Chapter37

38 4 14
                                    

"Banyak manusia yang tidak bersyukur dengan apa yang mereka miliki"

-Angga-



°°°

"Lo kek ga mau di ganggu bos, jangan-jangan lo mau anu-anuan sama bini lo yakk?"

BUGH!

"Agh!"

"Awww"

"W-woww"

Tanpa aba-aba Raffa melayangkan satu bogeman mentah pada wajah mulus Ilham, tidak sampai berdarah namun rasanya nyeri. Ilham mengaduh sakit, sedangkan teman-temannya yang lain tampak menahan tawa.

"Anjir si bos, sakit tauuu!" Ilham mengelus pipinya.

Raffa memandang Ilham datar, "Lo kalo ngomong di filter"

"Gada filter bos, adanya sampoerna"-Ilham.

"Ehhh iyaiyaiya ampun bos..canda doang elahh" Ilham menaikan satu telapak tangannya kala Raffa hendak kembali meninju wajahnya.

"Lo goblok, maksudnya di filter tuh saring dulu, bukan filter rokok, njing njing" Edwin tertawa dan di ikuti oleh temannya yang lain.

"Tutup gerbangnya" Suruh Raffa entah ke siapa, lalu pergi meninggalkan mereka.

"Dia nyuruh ke siapa?"-Ilham.

"LO!" mereka semua kemudian pergi menyusul Raffa ke taman depan.

"Lucknut lo semua lucknut"

Di halaman samping.

Raffa dan yang lainnya tengah duduk lesehan di atas tikar luas yang mereka bentangkan di rumput taman, posisi mereka tepat di bawah jendela kamar Raffa.

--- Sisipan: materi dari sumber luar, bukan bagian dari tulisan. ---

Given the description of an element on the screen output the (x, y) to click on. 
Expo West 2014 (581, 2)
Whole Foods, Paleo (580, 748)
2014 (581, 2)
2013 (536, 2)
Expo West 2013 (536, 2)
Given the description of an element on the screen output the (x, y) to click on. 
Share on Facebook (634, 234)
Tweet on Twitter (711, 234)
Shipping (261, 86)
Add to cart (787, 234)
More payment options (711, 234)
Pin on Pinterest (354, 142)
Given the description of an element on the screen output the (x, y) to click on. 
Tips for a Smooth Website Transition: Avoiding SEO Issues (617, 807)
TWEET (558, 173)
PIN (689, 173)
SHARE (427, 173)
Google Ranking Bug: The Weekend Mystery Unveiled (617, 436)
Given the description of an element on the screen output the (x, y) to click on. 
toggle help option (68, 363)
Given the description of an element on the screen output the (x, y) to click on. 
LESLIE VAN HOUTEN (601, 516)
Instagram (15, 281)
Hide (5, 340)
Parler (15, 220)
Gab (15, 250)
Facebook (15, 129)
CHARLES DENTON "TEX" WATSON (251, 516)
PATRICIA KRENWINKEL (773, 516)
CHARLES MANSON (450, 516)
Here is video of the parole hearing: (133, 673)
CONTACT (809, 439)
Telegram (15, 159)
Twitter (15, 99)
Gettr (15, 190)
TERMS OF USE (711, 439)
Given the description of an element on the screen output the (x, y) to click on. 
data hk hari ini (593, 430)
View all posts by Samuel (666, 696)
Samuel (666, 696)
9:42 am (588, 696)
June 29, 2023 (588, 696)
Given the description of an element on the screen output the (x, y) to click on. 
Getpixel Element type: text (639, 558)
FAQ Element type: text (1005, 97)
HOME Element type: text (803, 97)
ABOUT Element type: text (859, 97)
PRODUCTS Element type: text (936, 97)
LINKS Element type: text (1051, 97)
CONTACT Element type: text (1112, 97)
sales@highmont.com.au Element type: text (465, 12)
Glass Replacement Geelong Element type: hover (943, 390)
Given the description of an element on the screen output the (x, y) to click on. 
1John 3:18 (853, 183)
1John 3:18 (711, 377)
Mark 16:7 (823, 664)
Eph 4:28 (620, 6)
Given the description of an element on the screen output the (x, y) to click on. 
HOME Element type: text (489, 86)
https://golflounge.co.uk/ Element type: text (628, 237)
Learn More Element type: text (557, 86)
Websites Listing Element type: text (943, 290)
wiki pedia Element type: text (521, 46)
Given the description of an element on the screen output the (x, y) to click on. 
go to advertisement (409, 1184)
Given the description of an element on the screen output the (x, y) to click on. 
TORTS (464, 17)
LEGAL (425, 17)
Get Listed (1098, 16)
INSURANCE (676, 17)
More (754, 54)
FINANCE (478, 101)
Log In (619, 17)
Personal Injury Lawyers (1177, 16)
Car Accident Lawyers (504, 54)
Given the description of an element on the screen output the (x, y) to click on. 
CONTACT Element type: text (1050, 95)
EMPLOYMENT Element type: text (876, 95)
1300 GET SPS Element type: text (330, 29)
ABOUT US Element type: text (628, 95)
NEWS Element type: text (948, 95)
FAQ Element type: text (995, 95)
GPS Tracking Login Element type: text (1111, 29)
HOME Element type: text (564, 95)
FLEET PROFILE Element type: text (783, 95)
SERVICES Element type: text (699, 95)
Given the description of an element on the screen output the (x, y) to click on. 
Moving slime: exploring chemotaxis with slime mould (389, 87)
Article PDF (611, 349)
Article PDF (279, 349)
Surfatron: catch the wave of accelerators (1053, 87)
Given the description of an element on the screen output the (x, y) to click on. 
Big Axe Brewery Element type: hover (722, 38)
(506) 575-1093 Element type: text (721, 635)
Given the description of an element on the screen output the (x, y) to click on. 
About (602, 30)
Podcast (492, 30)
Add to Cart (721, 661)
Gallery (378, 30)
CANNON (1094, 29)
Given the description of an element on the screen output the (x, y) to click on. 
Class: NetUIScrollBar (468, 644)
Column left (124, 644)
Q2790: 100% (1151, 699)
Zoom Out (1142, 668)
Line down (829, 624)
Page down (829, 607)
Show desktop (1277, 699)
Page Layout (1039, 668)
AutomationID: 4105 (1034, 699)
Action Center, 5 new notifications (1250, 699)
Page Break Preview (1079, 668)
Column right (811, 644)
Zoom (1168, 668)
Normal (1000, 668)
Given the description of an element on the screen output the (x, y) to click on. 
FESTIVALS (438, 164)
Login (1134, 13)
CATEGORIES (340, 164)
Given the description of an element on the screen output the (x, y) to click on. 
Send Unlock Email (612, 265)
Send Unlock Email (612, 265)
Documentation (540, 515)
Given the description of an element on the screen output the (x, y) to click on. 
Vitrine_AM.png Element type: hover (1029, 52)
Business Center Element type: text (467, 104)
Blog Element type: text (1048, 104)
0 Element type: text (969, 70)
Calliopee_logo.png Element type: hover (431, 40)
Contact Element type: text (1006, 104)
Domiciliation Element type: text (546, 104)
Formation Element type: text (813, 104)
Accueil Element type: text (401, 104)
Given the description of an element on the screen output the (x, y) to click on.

Mereka semua asik mengobrol yang tidak berbobot dan sesekali teriak karena di jahili, ada juga yang bermain gitar namun tidak terlalu keras.

"Gimana Raff rasanya jadi CEO?, pasti enak dung" Edwin bertanya seraya menyemil kacang.

"Biasa aja" jawab Raffa setelah meneguk kopi hitamnya.

"Nanti kalo kita udah lulus jadiin gue anak buah lo dong" Ilham berbicara dengan mulut yang penuh makanan.

Raffa memutar bola matanya, "Bokap lo udah punya perusahaan sendiri, tinggal lo kelola aja tu perusahaan, tar juga di kasih ke elo"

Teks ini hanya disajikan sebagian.